== Article ==
· · ·

W1: On the lack of fundamentally new neural paradigms. We agree that UnCLe does not introduce a fundamentally new neural paradigm. Its novelty lies in the specific architectural integration of established components (like TCNs) and a perturbation-based analysis, tailored specifically to tackle the challenging and under-explored problem of scalable dynamic causal discovery.
W2: On the need for more theoretical guarantees and interpretability. (This point is also raised by Reviewers SUxp and 9Mey). We agree that more theoretical guarantees, such as for identifiability, are an important next step. Please see our detailed response to Reviewer SUxp, Weakness W1. Regarding channel interpretability, we provide a detailed analysis in Appendix I ("Interpreting Channel-wise Causal Contributions"), which shows how different channels capture different facets of the underlying causal structure.
W3: On the need for more rigorous quantitative evaluation on dynamic benchmarks. We appreciate this suggestion. In the paper, we provide quantitative evaluation on the dynamic SEM (dSEM) dataset via AUROC/AUPRC and on the MoCap dataset via a missing rate metric for skeletal connections. We also complement this with qualitative analysis of the MoCap phases. We will enhance our qualitative analysis by incorporating more specific biomechanics literature, as suggested by Reviewer K7ML, and will continue to explore additional quantitative evaluation methods for dynamic graphs.

Questions:

Q1: On clarifying the link between Dependency Matrices and true causal effects. We provide a detailed analysis of this in Appendix I ("Interpreting Channel-wise Causal Contributions"), using the Lorenz#1 dataset as an example. In brief, each channel's Dependency Matrix learns a specific "semantic" mode of interaction between variables. The true causal mechanism is modeled by the collective action of all these interaction modes. Aggregating them allows us to recover a comprehensive view of the static causal graph.

· · ·

== Request 1 ==
In the author response, why does aggregating the channel-wise Dependency Matrices give a comprehensive view of the static causal graph? Answer in one to three sentences.
== Request 2 ==
Copy out the part of the author response starting with "W1: On the lack" and going on through "underlying causal structure.".
The data has nothing to do with the author response.

== Data block ==
· · ·

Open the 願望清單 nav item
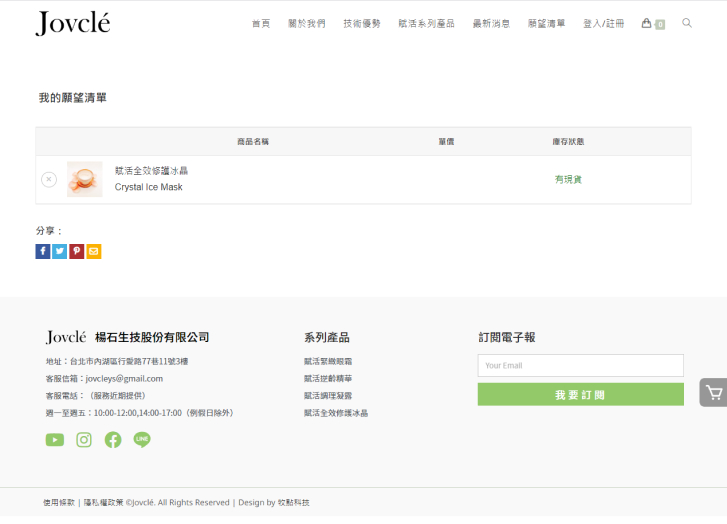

· · ·

== Exercise solution 1 ==
Each channel's Dependency Matrix learns a specific "semantic" mode of interaction between variables. The true causal mechanism is modeled by the collective action of all these modes, so combining them recovers a comprehensive view of the static causal graph.

== Exercise solution 2 ==
W1: On the lack of fundamentally new neural paradigms. We agree that UnCLe does not introduce a fundamentally new neural paradigm. Its novelty lies in the specific architectural integration of established components (like TCNs) and a perturbation-based analysis, tailored specifically to tackle the challenging and under-explored problem of scalable dynamic causal discovery.
W2: On the need for more theoretical guarantees and interpretability. (This point is also raised by Reviewers SUxp and 9Mey). We agree that more theoretical guarantees, such as for identifiability, are an important next step. Please see our detailed response to Reviewer SUxp, Weakness W1. Regarding channel interpretability, we provide a detailed analysis in Appendix I ("Interpreting Channel-wise Causal Contributions"), which shows how different channels capture different facets of the underlying causal structure.